An aside, how the fuck can you screw up Alien vs Predator?

It’s Aliens. It’s Predator. They’re versus each other.

It’s guaranteed gold. You have to WORK to screw it up.

Inserting badly written, badly acted and utterly superfluous humans into the film was a good start.

there was no Alien3 or 4 or AVP those movies exist only in your nightmares where crappy spinoffs of great films hide.

Actaully having 2 hours of Monsters who don’t speak attacking each other isn’t much better. I think the concept may be gold but the execution was going to be a loser no matter what.
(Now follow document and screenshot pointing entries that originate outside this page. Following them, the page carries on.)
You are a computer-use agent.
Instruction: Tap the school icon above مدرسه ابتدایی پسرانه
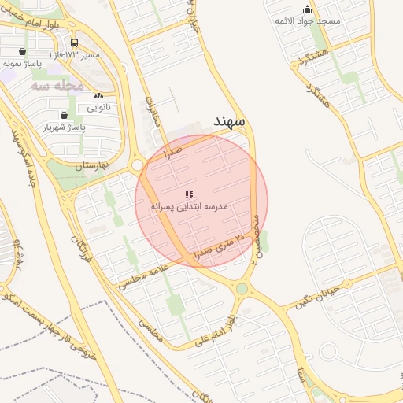point(189,194)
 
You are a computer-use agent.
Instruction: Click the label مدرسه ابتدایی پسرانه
point(190,206)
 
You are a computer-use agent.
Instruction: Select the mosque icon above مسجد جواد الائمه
point(307,9)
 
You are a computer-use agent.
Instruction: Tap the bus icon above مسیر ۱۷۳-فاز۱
point(74,43)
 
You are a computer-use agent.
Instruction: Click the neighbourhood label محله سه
point(57,85)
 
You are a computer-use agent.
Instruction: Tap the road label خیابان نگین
point(318,297)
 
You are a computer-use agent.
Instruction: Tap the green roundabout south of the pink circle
point(241,289)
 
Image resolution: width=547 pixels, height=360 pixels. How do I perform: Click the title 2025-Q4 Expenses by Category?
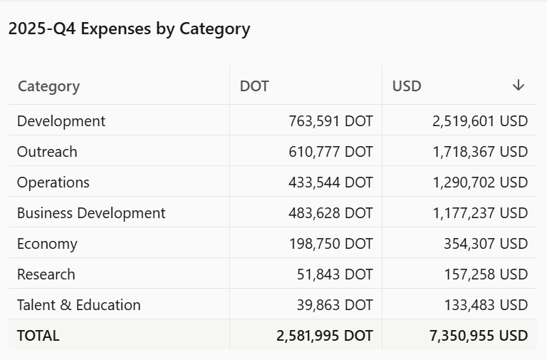click(129, 29)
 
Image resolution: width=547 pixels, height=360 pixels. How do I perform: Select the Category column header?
click(48, 86)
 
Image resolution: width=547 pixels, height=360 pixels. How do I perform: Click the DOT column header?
click(254, 86)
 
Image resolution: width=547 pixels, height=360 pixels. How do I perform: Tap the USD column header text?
click(407, 86)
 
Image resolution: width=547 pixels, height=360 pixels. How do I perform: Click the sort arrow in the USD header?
click(519, 86)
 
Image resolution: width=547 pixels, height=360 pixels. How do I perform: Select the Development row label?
click(61, 121)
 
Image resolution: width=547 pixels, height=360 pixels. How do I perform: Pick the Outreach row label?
click(47, 152)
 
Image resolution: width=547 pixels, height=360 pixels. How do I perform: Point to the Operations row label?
click(53, 182)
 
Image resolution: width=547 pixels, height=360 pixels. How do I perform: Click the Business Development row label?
click(91, 213)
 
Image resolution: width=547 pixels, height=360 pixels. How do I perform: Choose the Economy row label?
click(47, 244)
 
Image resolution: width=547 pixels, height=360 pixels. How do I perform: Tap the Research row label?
click(46, 274)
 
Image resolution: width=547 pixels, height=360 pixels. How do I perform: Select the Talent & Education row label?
click(79, 305)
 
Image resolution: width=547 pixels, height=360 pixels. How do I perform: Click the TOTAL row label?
click(38, 336)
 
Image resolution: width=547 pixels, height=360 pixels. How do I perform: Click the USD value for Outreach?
click(480, 152)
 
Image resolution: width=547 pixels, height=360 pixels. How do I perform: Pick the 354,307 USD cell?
click(485, 244)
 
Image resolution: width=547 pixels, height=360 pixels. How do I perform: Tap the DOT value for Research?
click(335, 274)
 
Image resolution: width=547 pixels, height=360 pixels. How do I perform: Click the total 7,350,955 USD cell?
click(479, 336)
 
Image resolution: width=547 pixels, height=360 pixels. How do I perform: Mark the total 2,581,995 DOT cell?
click(325, 336)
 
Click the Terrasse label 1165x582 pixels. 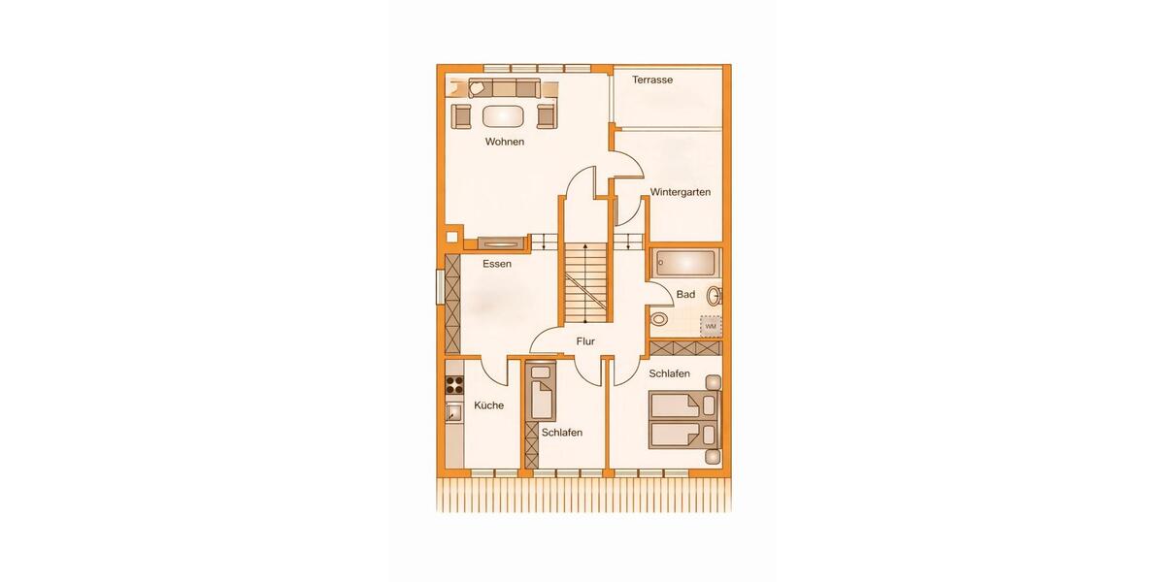click(652, 81)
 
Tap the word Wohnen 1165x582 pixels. click(505, 142)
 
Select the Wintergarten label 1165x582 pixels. click(681, 192)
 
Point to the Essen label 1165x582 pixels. click(497, 264)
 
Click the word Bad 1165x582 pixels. click(685, 293)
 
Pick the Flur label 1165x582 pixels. click(584, 341)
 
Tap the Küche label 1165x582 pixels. click(488, 405)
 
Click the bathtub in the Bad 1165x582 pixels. click(685, 263)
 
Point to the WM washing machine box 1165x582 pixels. click(711, 326)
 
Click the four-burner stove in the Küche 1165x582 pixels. click(452, 383)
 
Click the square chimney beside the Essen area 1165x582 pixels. click(451, 236)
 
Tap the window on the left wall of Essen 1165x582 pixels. click(440, 288)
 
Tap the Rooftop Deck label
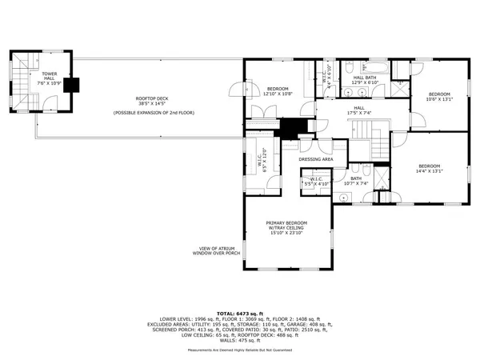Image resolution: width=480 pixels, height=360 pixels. click(150, 101)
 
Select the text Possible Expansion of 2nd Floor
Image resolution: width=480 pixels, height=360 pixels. click(150, 113)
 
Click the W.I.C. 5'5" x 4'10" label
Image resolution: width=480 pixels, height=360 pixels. click(310, 182)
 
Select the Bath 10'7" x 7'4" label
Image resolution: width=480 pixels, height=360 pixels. click(356, 181)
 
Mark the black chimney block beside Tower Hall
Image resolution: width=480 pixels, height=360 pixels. click(70, 86)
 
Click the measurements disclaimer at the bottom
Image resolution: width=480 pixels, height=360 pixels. click(240, 350)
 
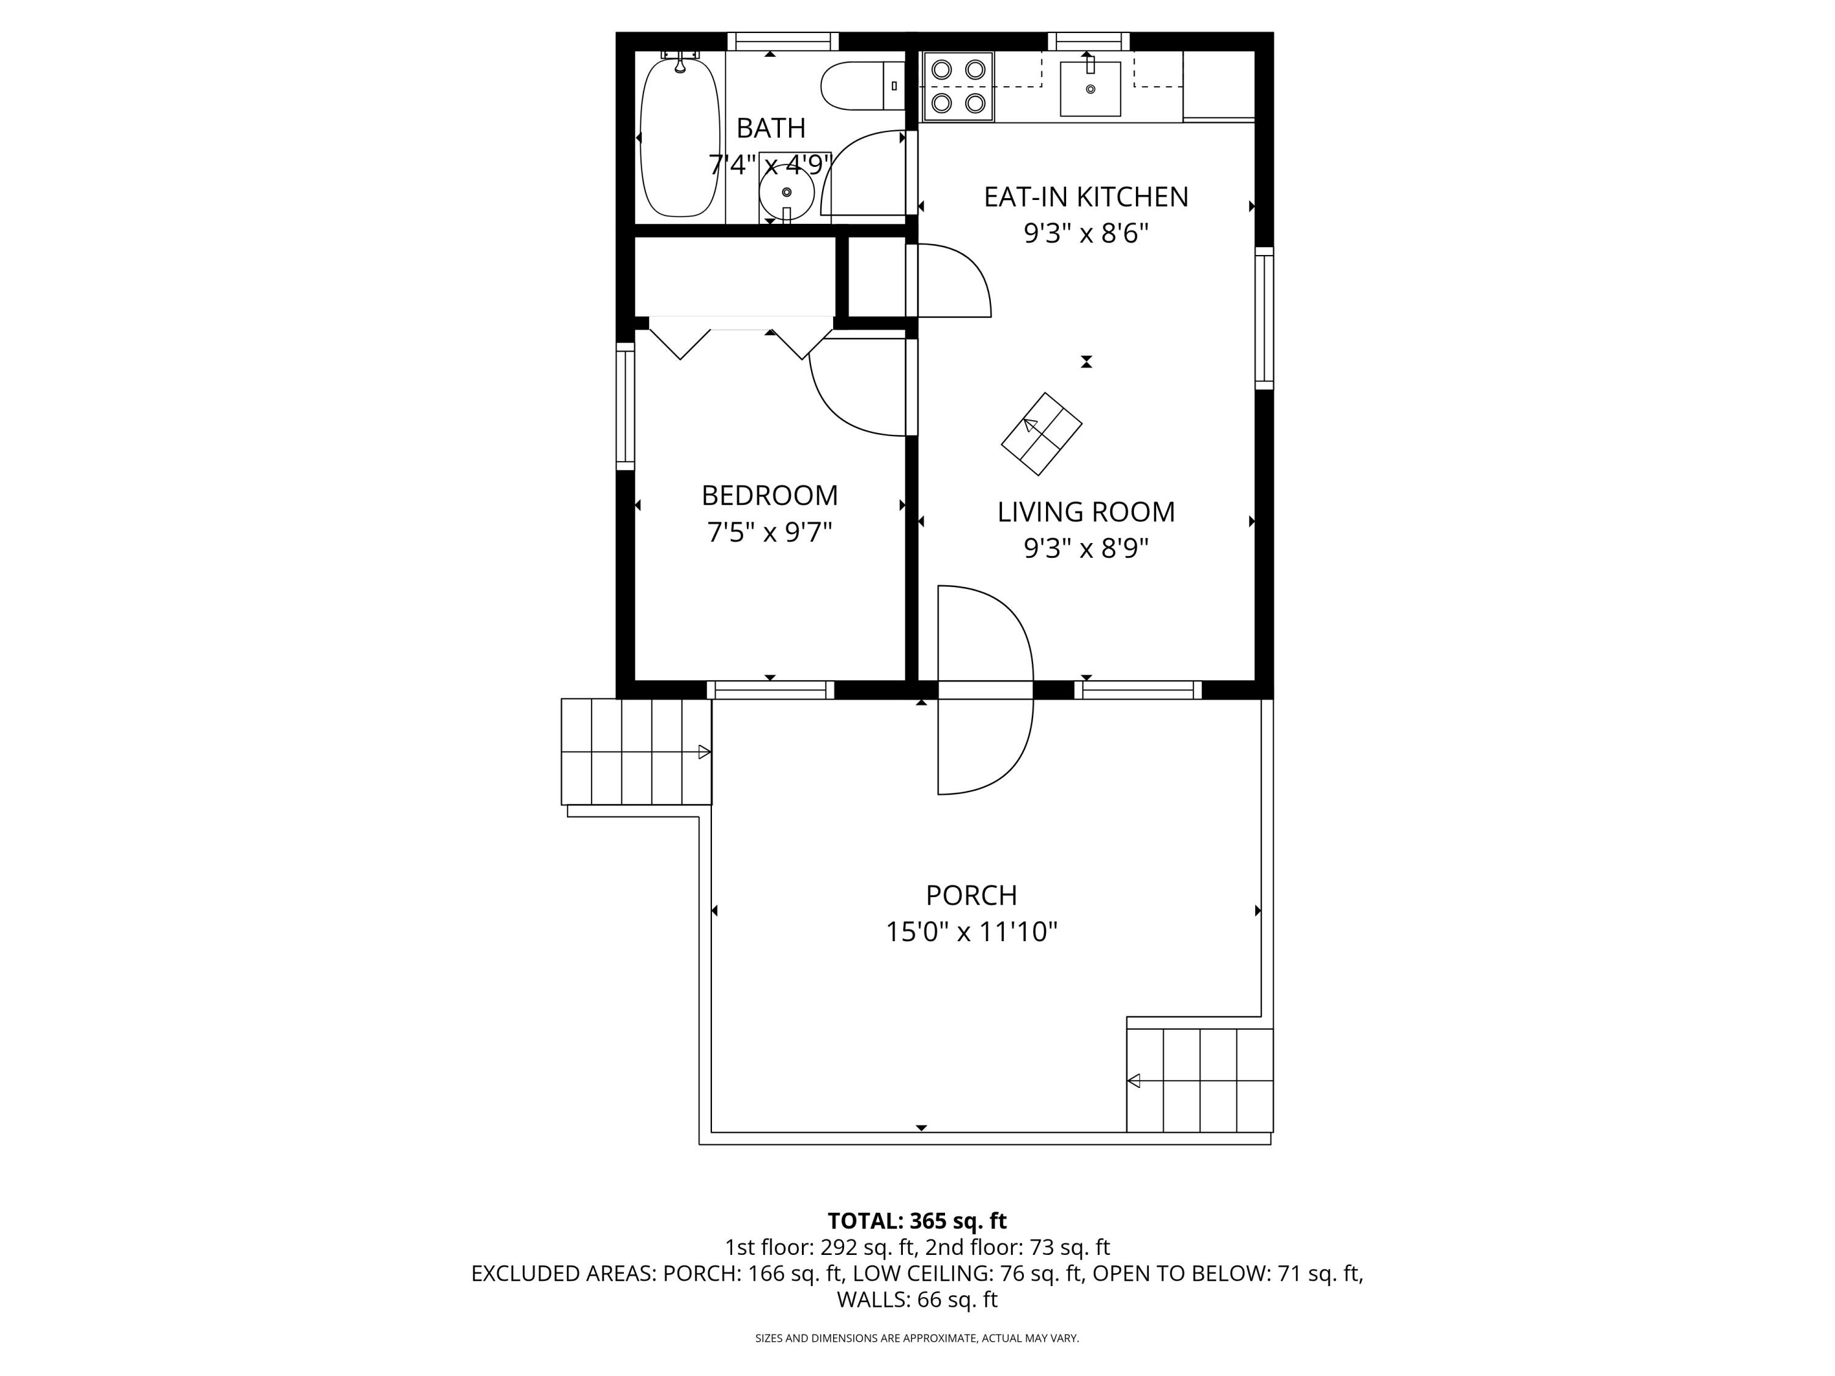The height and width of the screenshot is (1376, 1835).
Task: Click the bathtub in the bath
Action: pos(680,137)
Of course if they worked really hard on a plot… maybe…

No, seems like I’m wrong, ignorance fought (with video to boot, so not just fought, but tag teamed :smiley: )

I saw it in odd circumstances too, work colleagues took me to see it when I was having problems with my then pregnant girlfriend, a wise choice of film you’d agree :smack:

Edit to say thanks for the Youtube video Speaker for the Dead, at least I correctly identified at the time the dude from Farscape pulling an excellent impersonation of Peter Cushing as Grand Moff Tarkin.

I thought it would have been great rewritten to have dialogue (even subtitled) between the Predators and have them become the “protagonists.”

Can we Add Aliens to that list too? 'cause I really didn’t like that one, so if we get to pick and choose what does or doesn’t exist I’ll keep the one film and jetison the whole franchise.
BTW Having watched the “Directors cut” of Alien3 I have to say there was a good film there but it was butchered for release. Not being a fan of Newt, Mostly, or Reese (or whatever his name was) I really didn’t feel any sorrow for their plight.

I didn’t want to watch anymore space marines with their crappy macho dialogue shooting the place up. I didn’t want Ripley to become super mom again.

I don’t know what others hoped for in the sequel…perhaps the new nuclear family surviving another alien onslaught holed up in their little house on the space prairie waiting for the Marines to arrive in the last reel for a wham bang action finish!!

No thanks.

Alien3 (the full version) was basically about loss, faith and sacrifice despite being in a world where that is meaningless. I agree the theatrical cut was shit. But really the restored directors cut is quite a good film, and there is time taken out for Ripley to mourn the loss of the two. The impact of the loss actually drives Ripley’s character.

and that’s all I gots to say about that…

I’ve never seen the second one but I do love the first one. Could you elaborate? Spoilerbox it if necessary.

Austin Powers 2 junked all of the character development in the first movie within five minutes, which made the first movie irrelevant except for the premise.

The IMDB page gives a brief summary that puts it well, basically…

Plot holes: The opening period sequence predates the first Warlock (1989) period sequence by several hundred years, and the warlock’s “birth” is thwarted and he is finally “born” in modern times, thus nullifying the events of the first Warlock movie.

Can’t agree with you there. I’ve been saying for years that the problem with the Alien franchise is that, after the second one, they kept making movies about the aliens, when they should have been making movies about the Colonial Marines.

It really doesn’t matter that Laurie Strode “killed” Michael Meyers in Halloween. He comes back to life several times in sequels, including Halloween H2O, where she “kills” him again by beheading him. But wait, she accidentally cut off the head of an innocent person wearing Michal Meyers’ mask. This drives her crazy and she has to go to a mental institute (and she can barely talk any more). Not only that, but the real Michael Meyers finds her at the institute in *Halloween: Resurrection * and kills her.